##### EXERCISE MATERIALS
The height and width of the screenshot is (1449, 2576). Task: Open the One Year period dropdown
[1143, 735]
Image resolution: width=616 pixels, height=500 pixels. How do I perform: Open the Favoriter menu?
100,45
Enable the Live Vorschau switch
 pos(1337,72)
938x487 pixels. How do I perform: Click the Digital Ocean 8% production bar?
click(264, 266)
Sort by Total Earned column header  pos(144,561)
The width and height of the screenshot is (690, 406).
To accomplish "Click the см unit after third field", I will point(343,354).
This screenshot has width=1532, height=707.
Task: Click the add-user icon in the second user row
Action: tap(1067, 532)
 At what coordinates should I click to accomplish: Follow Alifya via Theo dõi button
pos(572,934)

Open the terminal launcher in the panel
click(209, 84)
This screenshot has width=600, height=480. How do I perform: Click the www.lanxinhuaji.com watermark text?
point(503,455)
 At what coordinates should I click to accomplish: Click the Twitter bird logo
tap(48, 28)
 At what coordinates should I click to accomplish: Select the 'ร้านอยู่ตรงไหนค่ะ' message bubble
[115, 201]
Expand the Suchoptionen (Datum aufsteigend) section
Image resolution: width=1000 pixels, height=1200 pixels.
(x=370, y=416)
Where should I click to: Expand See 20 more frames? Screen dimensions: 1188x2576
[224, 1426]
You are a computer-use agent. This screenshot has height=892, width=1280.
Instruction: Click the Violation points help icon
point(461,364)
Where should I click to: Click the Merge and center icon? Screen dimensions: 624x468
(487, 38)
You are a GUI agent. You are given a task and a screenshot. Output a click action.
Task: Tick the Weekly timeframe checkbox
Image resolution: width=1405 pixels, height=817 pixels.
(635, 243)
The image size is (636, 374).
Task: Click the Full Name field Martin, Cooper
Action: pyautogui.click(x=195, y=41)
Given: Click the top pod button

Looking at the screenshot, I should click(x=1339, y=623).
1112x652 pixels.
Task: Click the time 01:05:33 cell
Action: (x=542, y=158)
##########
### STATED GOAL
Output every line of the data above as a Markdown table with two columns, "Row" for a running number and "Line" for the line itself. Leave out the blank lines.

### SOLUTION
| Row | Line |
|---|---|
| 1 | The height and width of the screenshot is (1449, 2576). Task: Open the One Year period dropdown |
| 2 | [1143, 735] |
| 3 | Image resolution: width=616 pixels, height=500 pixels. How do I perform: Open the Favoriter menu? |
| 4 | 100,45 |
| 5 | Enable the Live Vorschau switch |
| 6 |  pos(1337,72) |
| 7 | 938x487 pixels. How do I perform: Click the Digital Ocean 8% production bar? |
| 8 | click(264, 266) |
| 9 | Sort by Total Earned column header  pos(144,561) |
| 10 | The width and height of the screenshot is (690, 406). |
| 11 | To accomplish "Click the см unit after third field", I will point(343,354). |
| 12 | This screenshot has width=1532, height=707. |
| 13 | Task: Click the add-user icon in the second user row |
| 14 | Action: tap(1067, 532) |
| 15 |  At what coordinates should I click to accomplish: Follow Alifya via Theo dõi button |
| 16 | pos(572,934) |
| 17 | Open the terminal launcher in the panel |
| 18 | click(209, 84) |
| 19 | This screenshot has width=600, height=480. How do I perform: Click the www.lanxinhuaji.com watermark text? |
| 20 | point(503,455) |
| 21 |  At what coordinates should I click to accomplish: Click the Twitter bird logo |
| 22 | tap(48, 28) |
| 23 |  At what coordinates should I click to accomplish: Select the 'ร้านอยู่ตรงไหนค่ะ' message bubble |
| 24 | [115, 201] |
| 25 | Expand the Suchoptionen (Datum aufsteigend) section |
| 26 | Image resolution: width=1000 pixels, height=1200 pixels. |
| 27 | (x=370, y=416) |
| 28 | Where should I click to: Expand See 20 more frames? Screen dimensions: 1188x2576 |
| 29 | [224, 1426] |
| 30 | You are a computer-use agent. This screenshot has height=892, width=1280. |
| 31 | Instruction: Click the Violation points help icon |
| 32 | point(461,364) |
| 33 | Where should I click to: Click the Merge and center icon? Screen dimensions: 624x468 |
| 34 | (487, 38) |
| 35 | You are a GUI agent. You are given a task and a screenshot. Output a click action. |
| 36 | Task: Tick the Weekly timeframe checkbox |
| 37 | Image resolution: width=1405 pixels, height=817 pixels. |
| 38 | (635, 243) |
| 39 | The image size is (636, 374). |
| 40 | Task: Click the Full Name field Martin, Cooper |
| 41 | Action: pyautogui.click(x=195, y=41) |
| 42 | Given: Click the top pod button |
| 43 | Looking at the screenshot, I should click(x=1339, y=623). |
| 44 | 1112x652 pixels. |
| 45 | Task: Click the time 01:05:33 cell |
| 46 | Action: (x=542, y=158) |